FIG. 4 illustrates an example of the lease-valuation system 302 depicted in FIG. 3 according to one or more implementations described herein. In the illustrated implementation, the lease-valuation system 302 includes an auction system 402, a fixed-price module 404, an advertisement-selection module 406, and a discount/coupon module 408.
In one or more implementations, the auction system 402 is any suitable system that allows potential lessees to bid on leases for selected resources. The auction system 402 includes an indication of what resources are available to be leased, what type of network connection exists to the resource, what the reliability of the particular leasable resource is, based on the time and other statistics that may influence performance of the resource and general desirability.
In one or more implementations, the auction system 402 includes a heartbeat communications protocol that exchanges messages between the desktop 108, the directory service 102, and/or the laptop 110 to determine the network conditions for the devices that are available.

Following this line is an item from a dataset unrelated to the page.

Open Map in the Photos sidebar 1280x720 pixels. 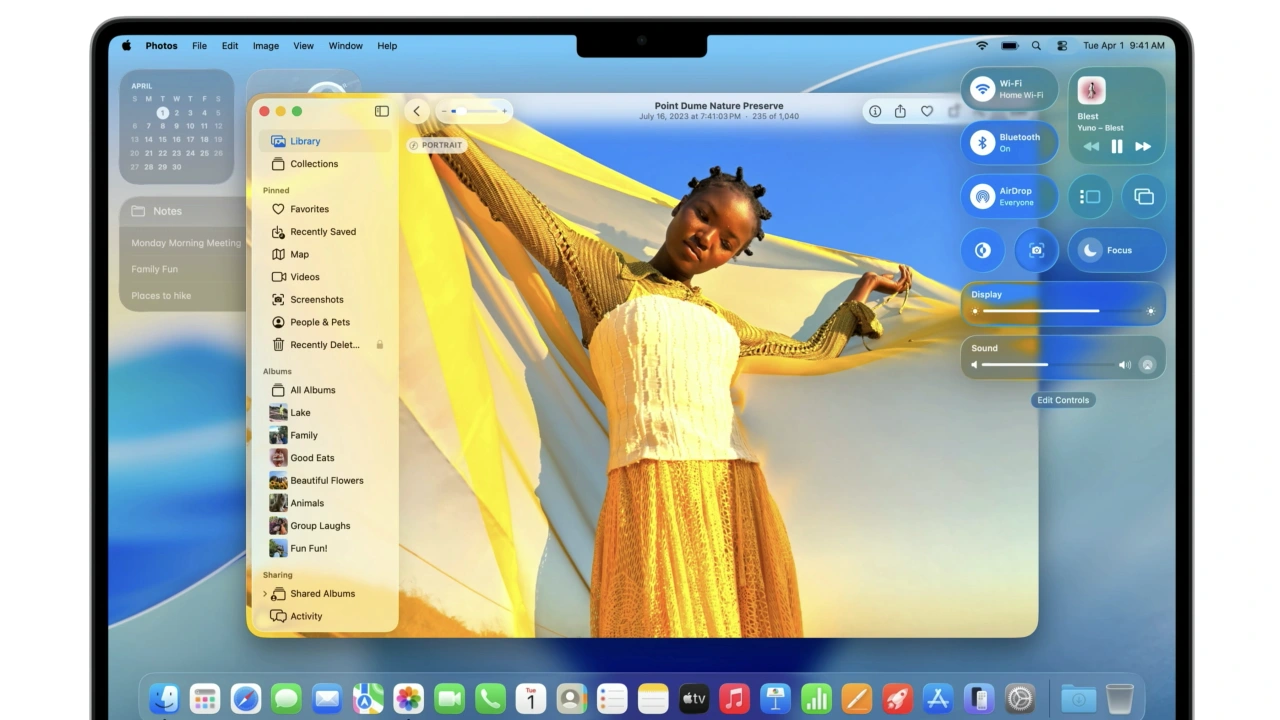click(x=299, y=254)
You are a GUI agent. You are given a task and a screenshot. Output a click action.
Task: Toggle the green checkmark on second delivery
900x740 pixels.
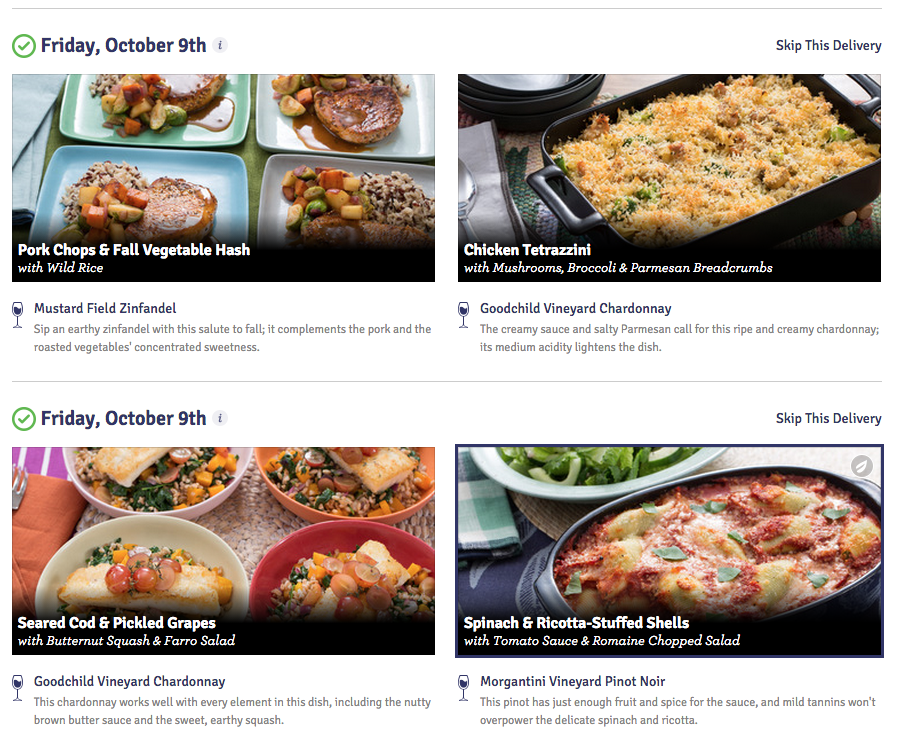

For example, to determine the speed of the network connection to the desktop 108 the auction system 402 in the desktop 108 sends an XMPP ping to the directory service 102 and measures the time it takes to send and/or receive the XMPP messages. Alternatively, the P2P module 308 in the desktop 108 pings the laptop 110 using a P2P communication protocol to determine how long it takes for the laptop 110 to respond to the ping. The desktop 108 and/or the laptop 110 may display the result of the ping.
In one or more implementations, to evaluate the performance of the desktop 108 the auction system 402 on the desktop 108 uses a Netscape Plugin Application Program Interface (NPAPI) plugin on the desktop 108 to access and measure the performance of the central processing unit (CPU), graphics processing unit (GPU), operating system (OS), hard drive, etc., on the desktop 108. The results gathered are compared to known benchmarks to evaluate the performance of the desktop 108.
In one or more implementations, the fixed-price module 404 includes prices for the selected leasable resource based on the particular resource, the time of day, the duration of use, and the like. For example, the directory service 102 includes logs of peak hours versus down time for the selected leasable resource. The fixed price module 404 in one or more implementations consults the logs and adjusts the lease pricing based on the logged times. The fixed price module 404 also uses the logs to determine lessee demand based on historical data in the logs.
In one or more implementations, the advertisement-selection module 406 customizes advertisements for the lessee 130. The advertisement-selection module 406 uses demographic information, preferences indicated by the lessee 130, etc., to select advertisements that are presented to the lessee 130. Advertisements are in the form of video advertisements, audio advertisements, stills, etc. Suitable technologies for implementing the advertisement-selection module 406 include AdSense by Google, Kontera by Kontera Technologies, Inc., Clicksor by Clicksor Inc., and the like.
In one or more implementations, the discount/coupon module 408 permits the lessee 130 to offer her services, resources, merchandise, etc., to the lessor 128 in exchange for the lease of the selected resources. For example, the services, resources, and/or merchandise are offered in the form of a coupon, such as “in exchange for the use of the selected resource, I will give you 60% off a massage.” Suitable technologies for implementing the discount/coupon module 408 include virtual goods systems by Zynga® by Zynga Game Network, Inc., Gaia Online® by Gaia Interactive, Inc., and the like.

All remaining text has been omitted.